Adiponectin, secreted by the adipose tissue, originates from a 30 kDa monomer protein modified into various multimers and then released into the bloodstream29,30,31. The main function of adiponectin is to bind to AdipoR1 and AdipoR2, triggering a series of tissue-specific signal transduction events32,33. This process reduces intracellular ceramide levels and is associated with insulin resistance, apoptosis, inflammation, and atherosclerosis34,35,36. A recent study found that adiponectin acts as a protective factor against the progression of ischemic heart disease in subjects with normal glucose tolerance who undergo percutaneous coronary intervention37,38. Our research showed that prediabetic patients had significantly higher adiponectin levels than did those with T2DM. Additionally, participants with high adiponectin levels had low hs-CRP levels. This indirectly indicated its protective effect on the cardiovascular system.

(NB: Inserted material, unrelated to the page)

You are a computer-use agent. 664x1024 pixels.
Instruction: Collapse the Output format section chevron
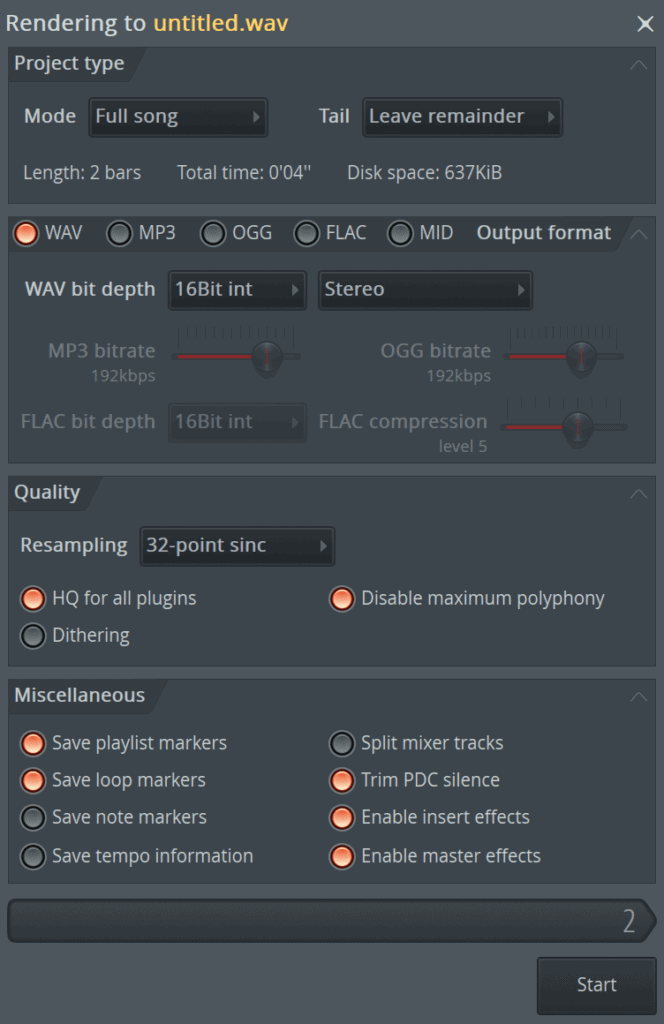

In recent years, there have been reports on adiponectin, pancreatic cells, and insulin in different populations39,40,41. Szumilas et al. reported that low adiponectin levels are associated with insulin resistance, which can increase the risk of diabetes after organ transplantation39. Similar results were obtained in a previous study involving healthy pregnant women and women with gestational diabetes. Regardless of whether the women were healthy or had gestational diabetes, adiponectin levels were negatively correlated with insulin resistance42. Additionally, in a study involving 232,438 adults with obesity, adiponectin levels negatively correlated with BMI, waist circumference, and FBG43. Our study results indicate that in patients with T2DM and prediabetes, adiponectin levels negatively were correlated with BMI, FBG, HbA1c, insulin, and insulin resistance and positively with pancreatic function issues.

This not only supports the aforementioned research in prediabetic populations but also demonstrates the potential value of using PCSK9 and adiponectin for the combined diagnosis of T2DM (AUC = 0.751, 95% CI 0.727–0.775).

Limitations

This study has some limitations. First, the involvement of only two centers might have introduced a potential selection bias, necessitating further validation of our findings through broader multicenter studies. Second, as a cross-sectional study, follow-up information was lacking, possibly limiting our understanding of the roles of PCSK9 and adiponectin in the development of T2DM. Therefore, we are currently addressing these issues by collaborating with more centers and conducting longer patient follow-ups.

Conclusion

Patients with prediabetes exhibited significantly higher levels of PCSK9 and adiponectin than did those with T2DM. Both PCSK9 and adiponectin levels were positively correlated with pancreatic cell function homeostasis. The combined use of PCSK9 and adiponectin is a potential biomarker for the progression from prediabetes to T2DM.